To create a perceptually perfect simulation of sound, you need to go up to about 100,000 vibrations per second. If you try to get away with 30,000, you end up losing phase information at the high frequencies, which makes some objects sound like they aren’t quite coming from the right location. On the other hand, anything above 100,000 vibrations per second would pretty much be pointless.

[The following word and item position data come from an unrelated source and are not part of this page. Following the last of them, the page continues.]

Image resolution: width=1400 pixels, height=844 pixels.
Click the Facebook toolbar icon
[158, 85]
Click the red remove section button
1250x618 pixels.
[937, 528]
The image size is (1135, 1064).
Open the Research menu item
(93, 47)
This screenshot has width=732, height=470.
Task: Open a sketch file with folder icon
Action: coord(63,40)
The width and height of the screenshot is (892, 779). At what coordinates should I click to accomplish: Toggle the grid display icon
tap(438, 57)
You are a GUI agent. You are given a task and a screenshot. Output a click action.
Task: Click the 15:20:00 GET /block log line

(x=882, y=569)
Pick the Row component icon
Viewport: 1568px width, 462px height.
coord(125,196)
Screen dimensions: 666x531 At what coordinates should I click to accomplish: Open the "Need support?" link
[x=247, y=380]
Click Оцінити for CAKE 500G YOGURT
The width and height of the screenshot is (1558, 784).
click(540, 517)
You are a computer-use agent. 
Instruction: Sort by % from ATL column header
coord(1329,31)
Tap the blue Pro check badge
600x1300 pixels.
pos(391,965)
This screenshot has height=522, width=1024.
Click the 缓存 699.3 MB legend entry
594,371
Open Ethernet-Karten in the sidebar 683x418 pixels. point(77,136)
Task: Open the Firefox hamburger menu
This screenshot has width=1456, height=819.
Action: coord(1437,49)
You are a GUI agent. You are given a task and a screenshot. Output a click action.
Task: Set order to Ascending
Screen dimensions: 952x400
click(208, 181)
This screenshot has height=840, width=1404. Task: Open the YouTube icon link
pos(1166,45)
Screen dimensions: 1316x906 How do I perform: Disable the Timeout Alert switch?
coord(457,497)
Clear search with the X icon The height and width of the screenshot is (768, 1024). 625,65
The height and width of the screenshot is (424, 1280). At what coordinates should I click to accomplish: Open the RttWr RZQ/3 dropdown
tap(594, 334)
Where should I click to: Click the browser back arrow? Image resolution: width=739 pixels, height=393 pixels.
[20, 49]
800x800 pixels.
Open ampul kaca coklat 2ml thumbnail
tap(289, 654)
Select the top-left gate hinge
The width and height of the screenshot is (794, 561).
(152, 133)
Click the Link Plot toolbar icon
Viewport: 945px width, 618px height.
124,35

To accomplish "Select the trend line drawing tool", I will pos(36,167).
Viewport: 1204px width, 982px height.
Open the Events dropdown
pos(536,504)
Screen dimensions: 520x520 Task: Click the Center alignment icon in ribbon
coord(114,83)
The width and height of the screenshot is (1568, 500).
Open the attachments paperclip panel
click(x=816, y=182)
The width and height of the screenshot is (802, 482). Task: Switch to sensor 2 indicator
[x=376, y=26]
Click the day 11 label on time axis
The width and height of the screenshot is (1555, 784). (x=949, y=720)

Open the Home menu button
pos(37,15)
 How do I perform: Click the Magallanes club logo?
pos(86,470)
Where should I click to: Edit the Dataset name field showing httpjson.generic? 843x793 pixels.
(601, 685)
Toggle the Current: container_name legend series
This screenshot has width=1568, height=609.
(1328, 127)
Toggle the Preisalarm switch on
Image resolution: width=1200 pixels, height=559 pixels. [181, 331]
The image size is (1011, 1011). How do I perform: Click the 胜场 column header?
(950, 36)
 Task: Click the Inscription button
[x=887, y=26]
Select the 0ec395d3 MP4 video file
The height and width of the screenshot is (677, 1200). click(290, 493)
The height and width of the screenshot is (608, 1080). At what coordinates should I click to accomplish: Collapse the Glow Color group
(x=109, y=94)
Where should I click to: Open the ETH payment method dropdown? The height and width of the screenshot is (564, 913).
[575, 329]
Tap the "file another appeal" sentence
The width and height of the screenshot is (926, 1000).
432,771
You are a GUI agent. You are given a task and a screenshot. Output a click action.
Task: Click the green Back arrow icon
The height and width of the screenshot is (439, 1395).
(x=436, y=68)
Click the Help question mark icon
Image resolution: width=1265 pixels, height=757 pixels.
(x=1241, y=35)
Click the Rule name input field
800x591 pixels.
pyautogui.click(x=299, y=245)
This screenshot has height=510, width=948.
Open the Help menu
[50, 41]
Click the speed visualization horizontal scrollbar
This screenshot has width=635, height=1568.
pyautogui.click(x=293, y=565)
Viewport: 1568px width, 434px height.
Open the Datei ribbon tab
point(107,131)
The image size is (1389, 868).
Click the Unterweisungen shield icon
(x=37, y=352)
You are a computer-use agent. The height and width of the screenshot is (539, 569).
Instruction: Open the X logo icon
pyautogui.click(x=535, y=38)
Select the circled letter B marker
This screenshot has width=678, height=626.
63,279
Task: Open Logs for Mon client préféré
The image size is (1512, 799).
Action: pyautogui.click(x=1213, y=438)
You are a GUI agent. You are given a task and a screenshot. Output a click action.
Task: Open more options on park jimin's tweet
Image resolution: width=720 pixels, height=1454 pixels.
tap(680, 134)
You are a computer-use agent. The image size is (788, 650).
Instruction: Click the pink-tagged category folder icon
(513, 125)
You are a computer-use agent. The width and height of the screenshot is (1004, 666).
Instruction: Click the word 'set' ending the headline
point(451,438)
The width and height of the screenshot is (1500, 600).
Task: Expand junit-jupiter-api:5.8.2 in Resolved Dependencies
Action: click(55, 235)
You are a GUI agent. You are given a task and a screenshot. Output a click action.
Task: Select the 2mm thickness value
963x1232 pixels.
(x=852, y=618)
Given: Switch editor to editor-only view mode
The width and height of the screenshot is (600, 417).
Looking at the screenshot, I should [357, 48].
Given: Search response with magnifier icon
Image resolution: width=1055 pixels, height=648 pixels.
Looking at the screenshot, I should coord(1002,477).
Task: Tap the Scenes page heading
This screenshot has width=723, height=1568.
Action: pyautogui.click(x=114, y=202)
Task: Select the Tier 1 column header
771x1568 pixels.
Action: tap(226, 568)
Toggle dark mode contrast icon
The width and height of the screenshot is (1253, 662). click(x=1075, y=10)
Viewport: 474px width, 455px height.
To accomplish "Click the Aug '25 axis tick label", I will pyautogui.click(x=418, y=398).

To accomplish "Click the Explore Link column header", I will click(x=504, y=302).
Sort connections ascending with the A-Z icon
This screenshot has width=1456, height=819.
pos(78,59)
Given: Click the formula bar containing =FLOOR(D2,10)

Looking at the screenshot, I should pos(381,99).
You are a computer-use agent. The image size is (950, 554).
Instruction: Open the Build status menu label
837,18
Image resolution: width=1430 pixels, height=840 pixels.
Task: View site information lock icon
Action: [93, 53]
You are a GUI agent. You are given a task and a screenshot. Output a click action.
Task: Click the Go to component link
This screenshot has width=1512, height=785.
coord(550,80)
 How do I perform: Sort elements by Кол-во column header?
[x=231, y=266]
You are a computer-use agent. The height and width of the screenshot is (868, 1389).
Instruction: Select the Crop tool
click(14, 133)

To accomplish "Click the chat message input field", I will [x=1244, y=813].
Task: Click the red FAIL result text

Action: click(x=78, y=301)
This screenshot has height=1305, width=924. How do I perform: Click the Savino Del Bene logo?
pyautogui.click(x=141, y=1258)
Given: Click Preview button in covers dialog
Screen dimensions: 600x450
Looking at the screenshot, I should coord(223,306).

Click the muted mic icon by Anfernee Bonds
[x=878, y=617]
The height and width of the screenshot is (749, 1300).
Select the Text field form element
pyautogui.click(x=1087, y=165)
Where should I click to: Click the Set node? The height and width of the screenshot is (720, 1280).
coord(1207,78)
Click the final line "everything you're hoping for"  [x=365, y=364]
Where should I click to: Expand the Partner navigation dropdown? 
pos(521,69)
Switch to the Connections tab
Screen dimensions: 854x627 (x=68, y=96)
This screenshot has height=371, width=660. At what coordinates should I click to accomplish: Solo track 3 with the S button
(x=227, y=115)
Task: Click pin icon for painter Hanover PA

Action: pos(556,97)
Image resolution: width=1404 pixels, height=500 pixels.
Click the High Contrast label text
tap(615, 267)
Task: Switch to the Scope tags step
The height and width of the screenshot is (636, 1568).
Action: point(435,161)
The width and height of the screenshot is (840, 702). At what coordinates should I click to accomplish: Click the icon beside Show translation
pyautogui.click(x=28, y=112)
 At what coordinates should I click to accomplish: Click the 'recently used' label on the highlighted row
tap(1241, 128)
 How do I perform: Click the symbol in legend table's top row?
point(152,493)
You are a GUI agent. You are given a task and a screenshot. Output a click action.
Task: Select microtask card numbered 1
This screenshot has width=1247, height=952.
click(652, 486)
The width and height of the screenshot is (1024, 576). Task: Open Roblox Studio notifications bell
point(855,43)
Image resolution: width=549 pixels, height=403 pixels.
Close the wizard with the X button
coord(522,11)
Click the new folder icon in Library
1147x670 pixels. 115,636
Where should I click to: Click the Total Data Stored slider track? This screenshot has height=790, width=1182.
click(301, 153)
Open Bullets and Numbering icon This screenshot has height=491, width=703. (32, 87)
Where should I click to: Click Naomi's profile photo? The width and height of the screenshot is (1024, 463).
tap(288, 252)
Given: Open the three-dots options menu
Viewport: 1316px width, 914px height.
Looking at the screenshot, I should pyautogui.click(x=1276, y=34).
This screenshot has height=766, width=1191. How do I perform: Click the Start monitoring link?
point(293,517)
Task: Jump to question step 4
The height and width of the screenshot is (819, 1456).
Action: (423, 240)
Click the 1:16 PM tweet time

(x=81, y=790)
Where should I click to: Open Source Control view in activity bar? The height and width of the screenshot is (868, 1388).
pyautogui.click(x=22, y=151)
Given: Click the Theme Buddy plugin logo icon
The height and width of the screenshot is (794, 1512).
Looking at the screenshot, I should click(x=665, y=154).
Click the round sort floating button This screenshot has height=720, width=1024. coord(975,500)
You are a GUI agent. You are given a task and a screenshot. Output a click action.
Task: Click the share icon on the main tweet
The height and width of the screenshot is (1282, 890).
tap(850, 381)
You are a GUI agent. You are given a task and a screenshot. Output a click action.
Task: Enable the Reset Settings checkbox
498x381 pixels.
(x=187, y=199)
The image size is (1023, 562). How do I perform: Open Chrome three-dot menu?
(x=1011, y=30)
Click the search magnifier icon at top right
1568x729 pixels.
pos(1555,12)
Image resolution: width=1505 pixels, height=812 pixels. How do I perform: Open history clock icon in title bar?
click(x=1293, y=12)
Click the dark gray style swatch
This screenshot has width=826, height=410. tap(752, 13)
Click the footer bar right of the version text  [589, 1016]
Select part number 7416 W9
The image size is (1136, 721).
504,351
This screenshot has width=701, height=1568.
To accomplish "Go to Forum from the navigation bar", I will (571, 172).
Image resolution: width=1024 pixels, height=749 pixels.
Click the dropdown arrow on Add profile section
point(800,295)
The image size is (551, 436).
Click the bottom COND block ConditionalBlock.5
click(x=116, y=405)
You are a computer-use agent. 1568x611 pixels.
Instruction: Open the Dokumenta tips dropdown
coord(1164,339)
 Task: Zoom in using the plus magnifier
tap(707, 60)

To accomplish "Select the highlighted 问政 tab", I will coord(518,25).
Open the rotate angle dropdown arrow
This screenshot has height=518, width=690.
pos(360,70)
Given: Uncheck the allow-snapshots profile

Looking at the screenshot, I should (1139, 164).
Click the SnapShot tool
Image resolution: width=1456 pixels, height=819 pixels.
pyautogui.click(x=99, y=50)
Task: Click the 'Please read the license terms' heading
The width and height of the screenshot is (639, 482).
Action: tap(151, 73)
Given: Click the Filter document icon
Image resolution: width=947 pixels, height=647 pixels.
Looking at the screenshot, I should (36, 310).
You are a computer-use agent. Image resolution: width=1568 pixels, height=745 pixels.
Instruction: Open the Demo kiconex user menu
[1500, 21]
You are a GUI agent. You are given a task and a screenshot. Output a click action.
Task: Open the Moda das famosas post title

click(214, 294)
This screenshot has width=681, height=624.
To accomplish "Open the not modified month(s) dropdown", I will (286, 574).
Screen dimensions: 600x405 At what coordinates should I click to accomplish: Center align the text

I find it interesting that we’ve got these three nice round numbers: 100, 1000 and 100,000, for visual, haptic and auditory “samples per second”, respectively.

So what happened to 10000? We seem to have skipped right over that one. I’m pretty sure we won’t find it in our sense of smell, since smell works at a very slow time scale, compared with most of our other senses.

Maybe in the future, after we have figured out a practical way to interface directly to the brain, we will discover that some high-tech version of mind reading requires 10000 neural samples per second.

But it might be a while before we know whether that is true or not. By my reckoning, we will probably need to wait about seven trillion neural samples, more or less, before we find out.